## Problem to work on
No pictures belong in the copy. Retype exactly, and only, the stretch of lines below from the one with "You are a computer-use agent." through the one with "Select the Brute type of work option".

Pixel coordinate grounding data
——
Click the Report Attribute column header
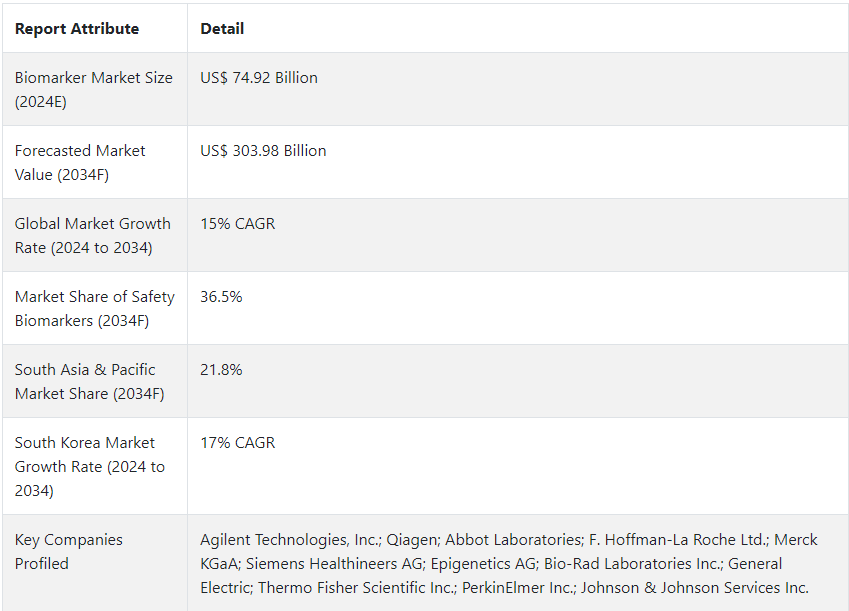Screen dimensions: 849x611 pyautogui.click(x=76, y=29)
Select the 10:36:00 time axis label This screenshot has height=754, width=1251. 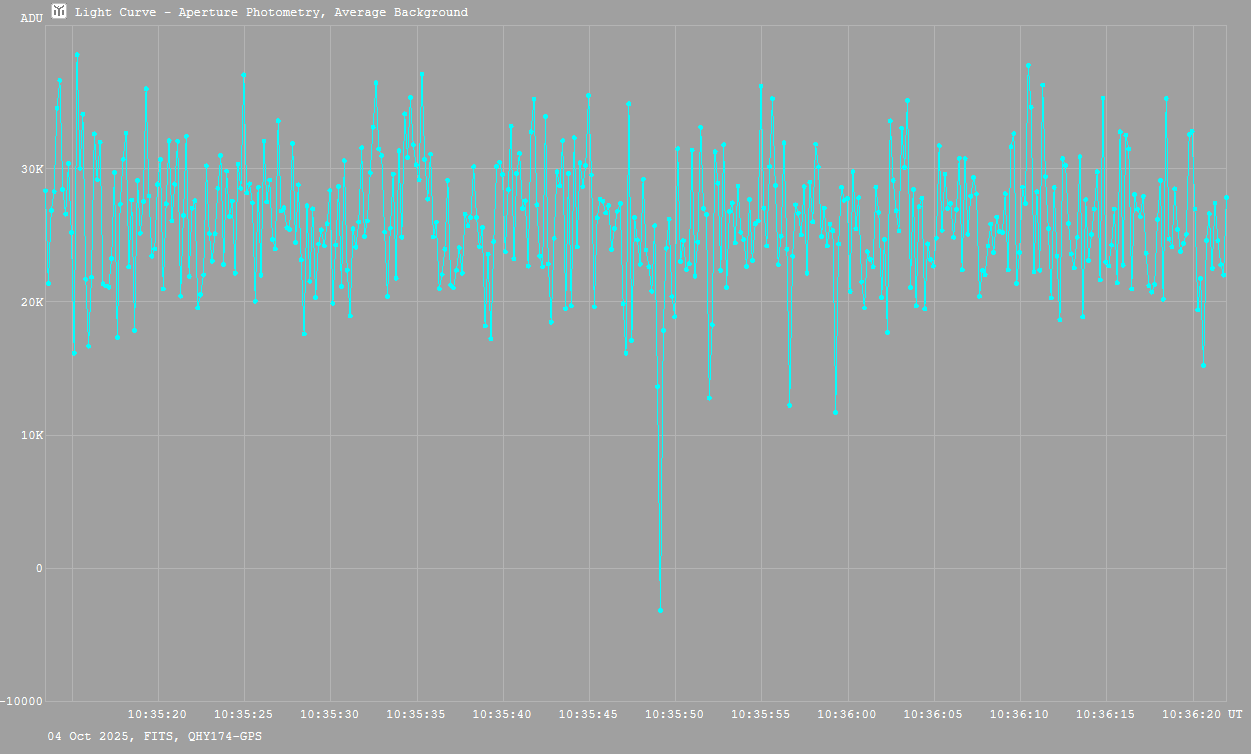[x=848, y=714]
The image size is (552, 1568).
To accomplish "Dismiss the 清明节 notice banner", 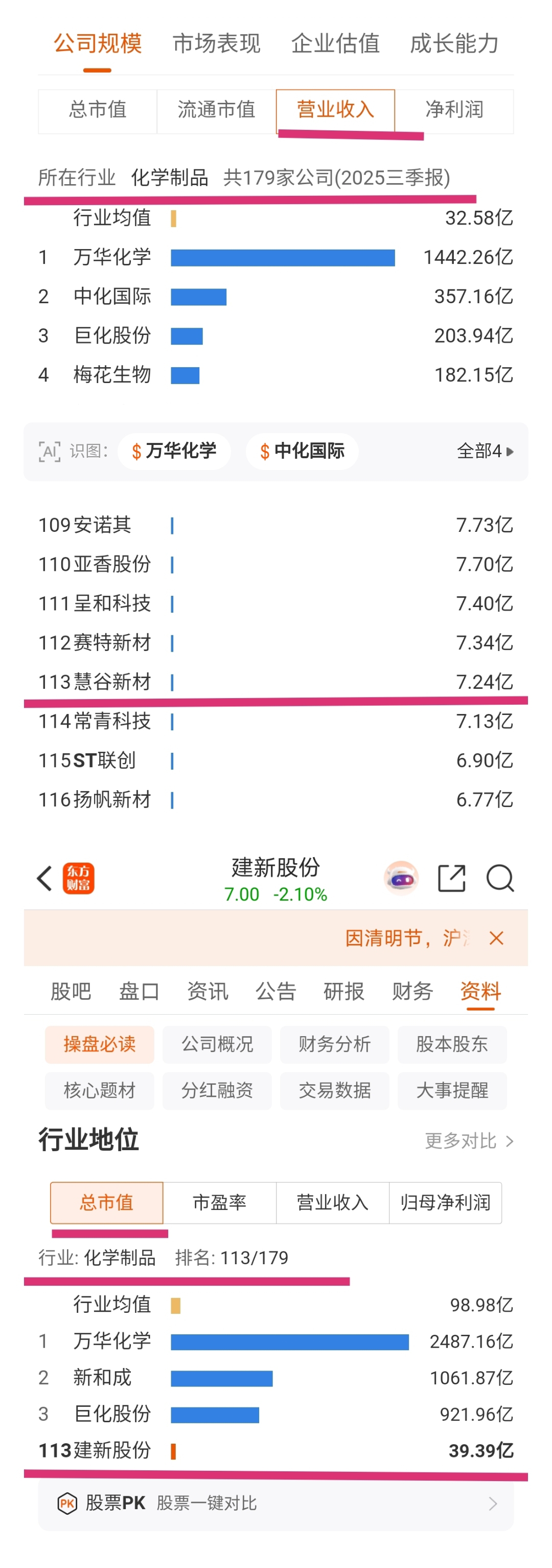I will (497, 937).
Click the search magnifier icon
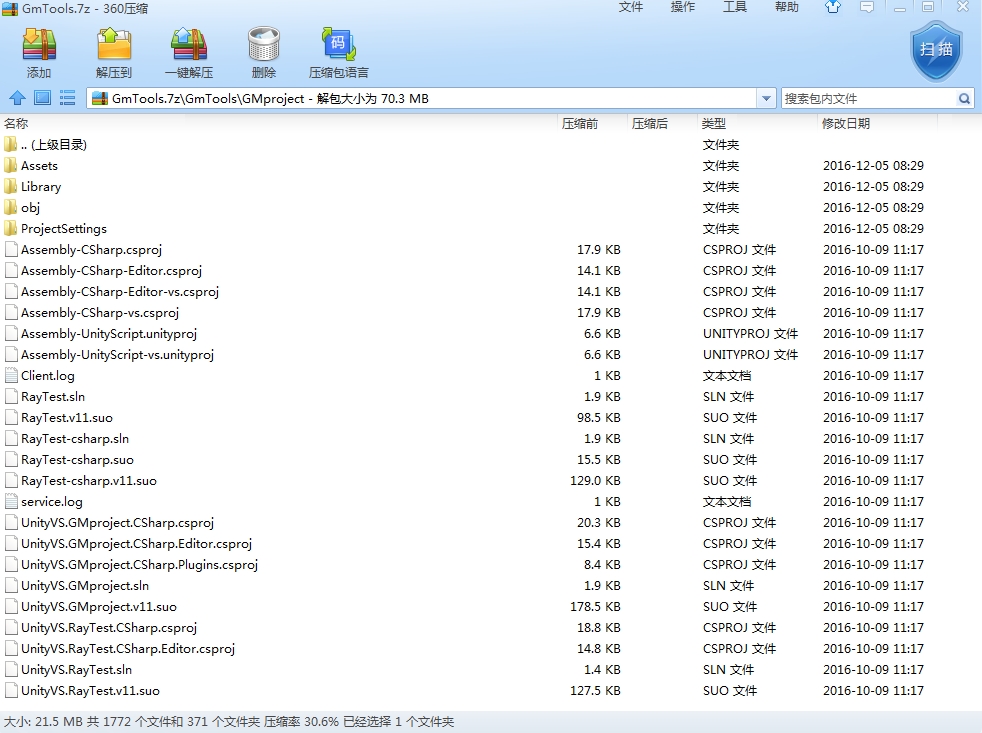Image resolution: width=982 pixels, height=733 pixels. click(x=964, y=99)
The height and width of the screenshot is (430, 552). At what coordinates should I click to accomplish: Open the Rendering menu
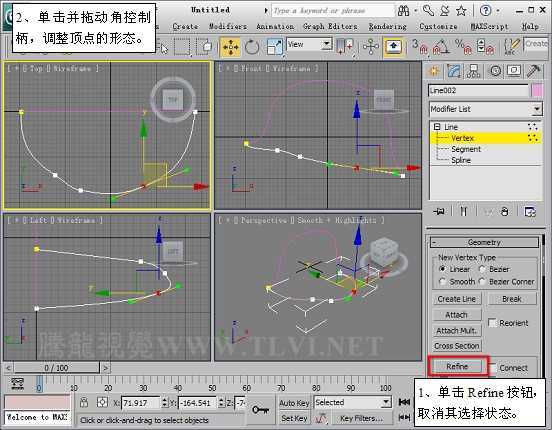(x=387, y=26)
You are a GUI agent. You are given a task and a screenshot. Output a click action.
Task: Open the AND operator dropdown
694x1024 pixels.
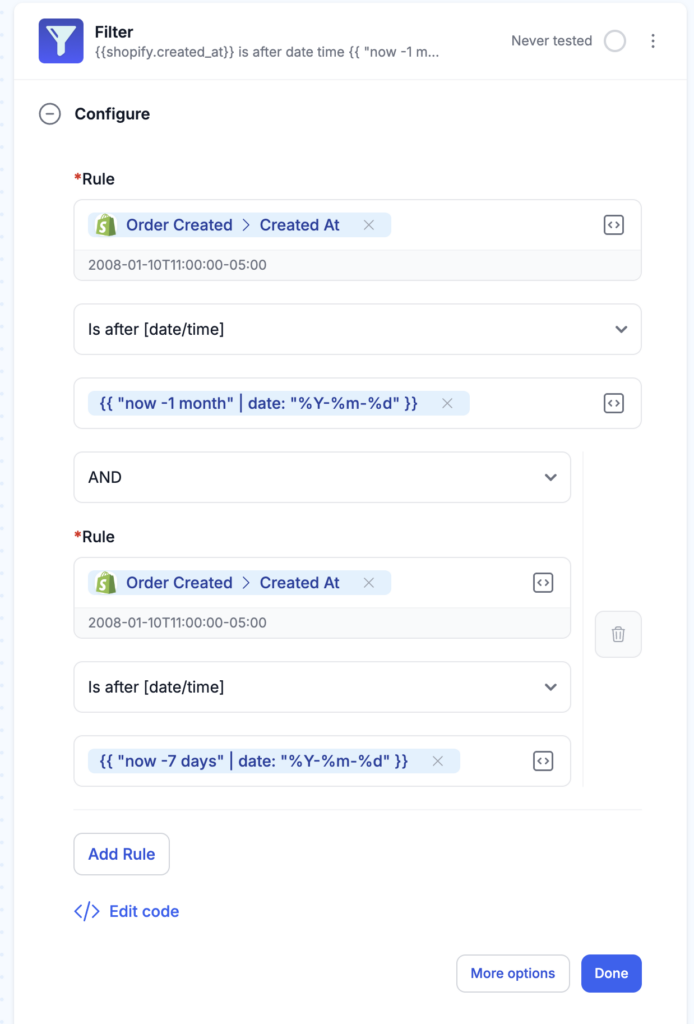pos(322,477)
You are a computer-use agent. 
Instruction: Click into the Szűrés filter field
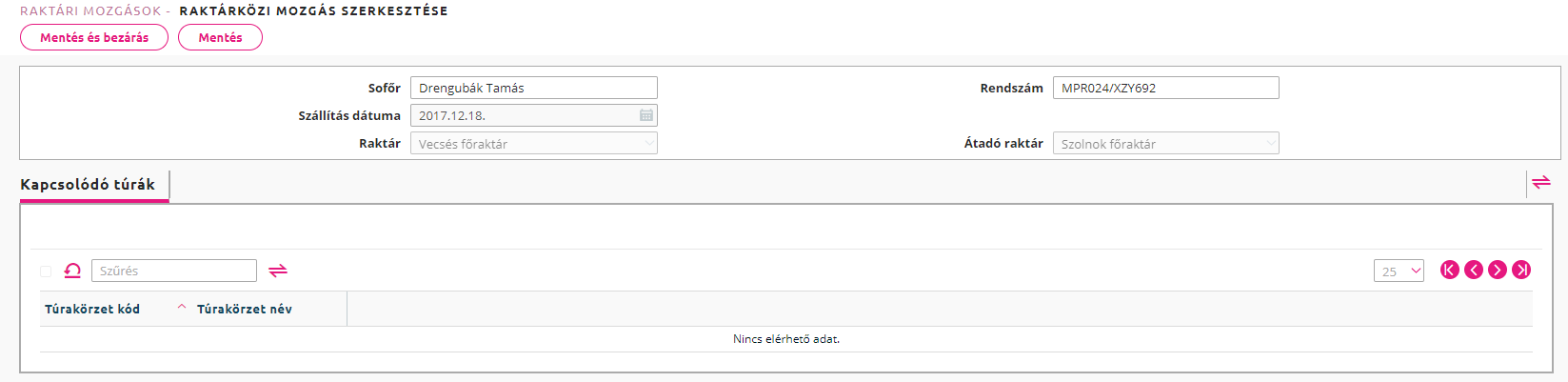point(174,271)
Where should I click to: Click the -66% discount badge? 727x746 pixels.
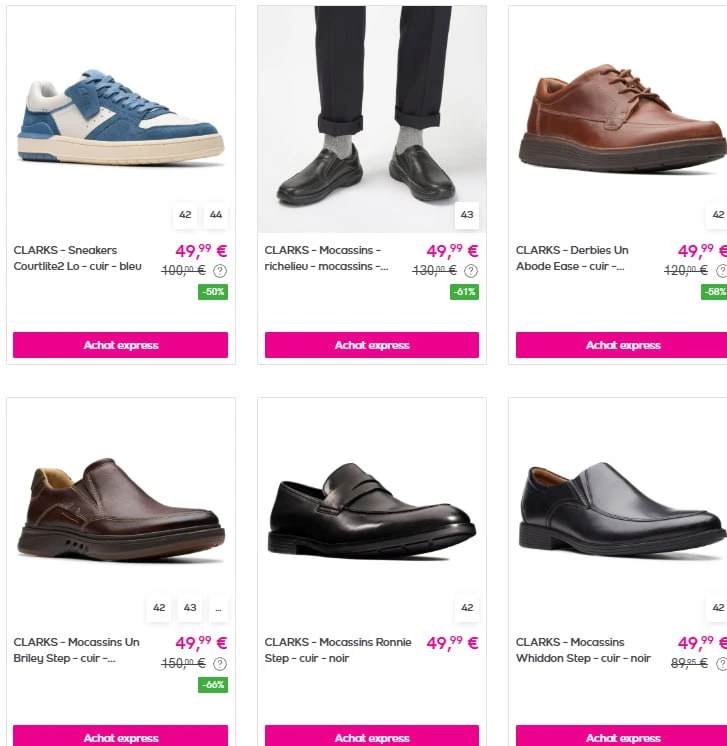213,685
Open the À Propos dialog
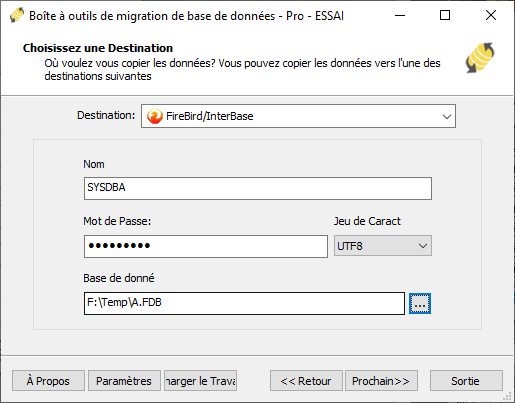 48,380
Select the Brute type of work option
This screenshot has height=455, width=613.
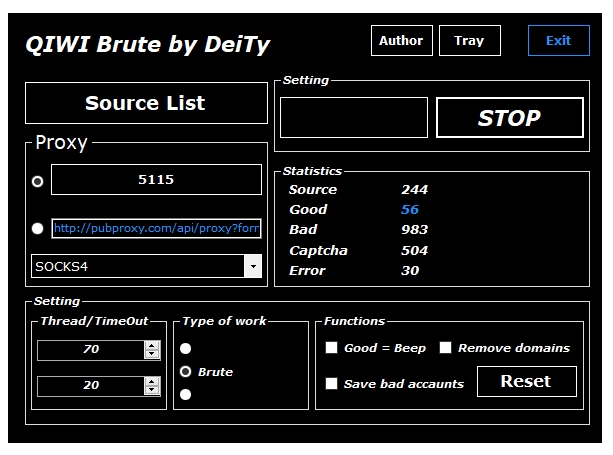coord(185,371)
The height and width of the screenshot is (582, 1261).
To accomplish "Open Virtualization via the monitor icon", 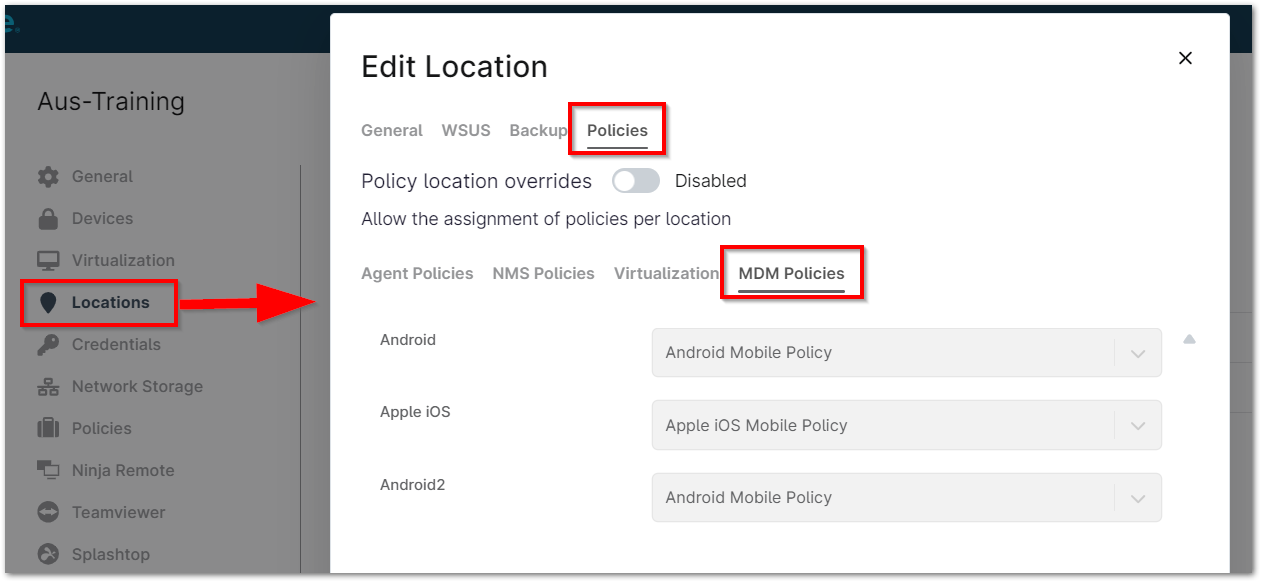I will 48,260.
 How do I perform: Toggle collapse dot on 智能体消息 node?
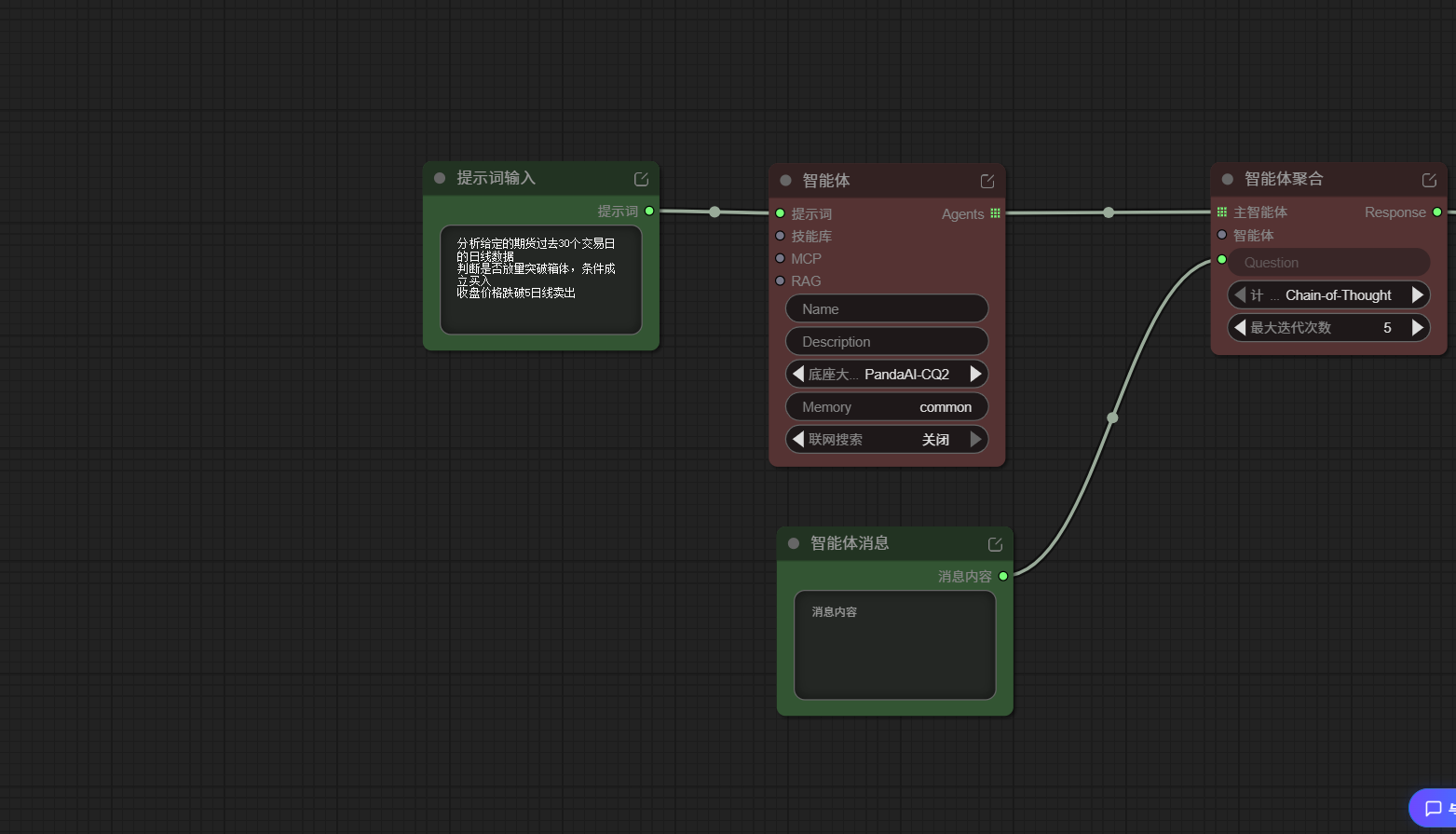point(794,543)
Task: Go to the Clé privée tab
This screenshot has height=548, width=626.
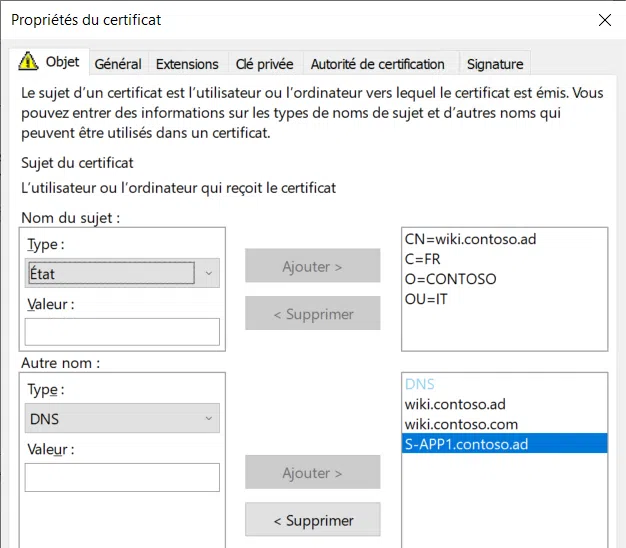Action: (x=264, y=64)
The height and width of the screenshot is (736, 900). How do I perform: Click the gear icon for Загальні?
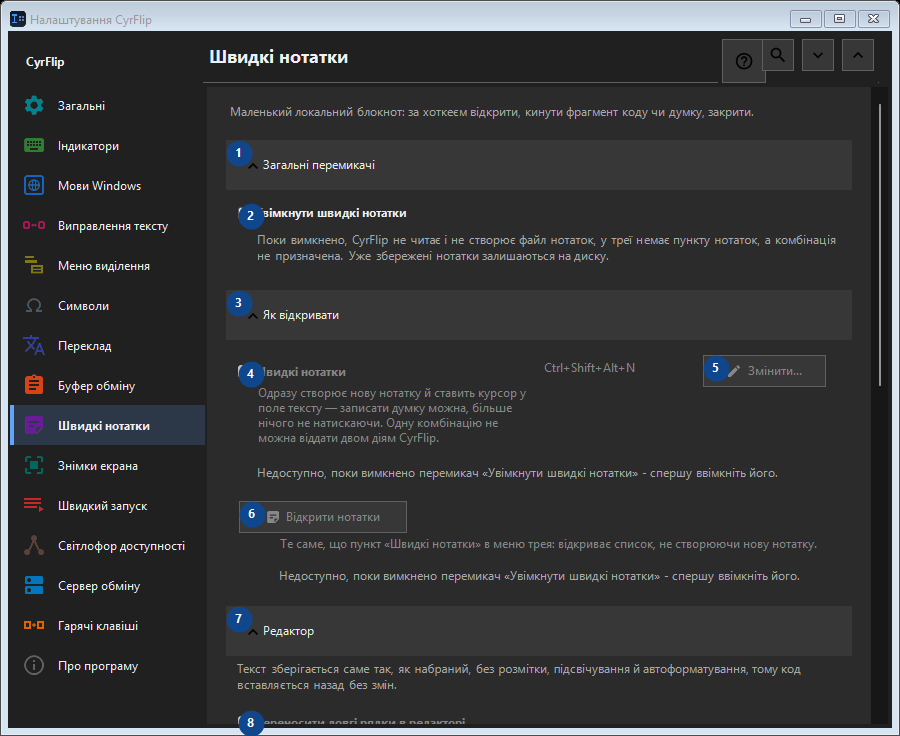tap(34, 106)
——
## Task solution
You are a computer-use agent. 
Instruction: Click into the Szűrés filter field
point(174,271)
Where should I click to: Click the -66% discount badge? 727x746 pixels.
213,685
Open the À Propos dialog
 48,380
Select the Brute type of work option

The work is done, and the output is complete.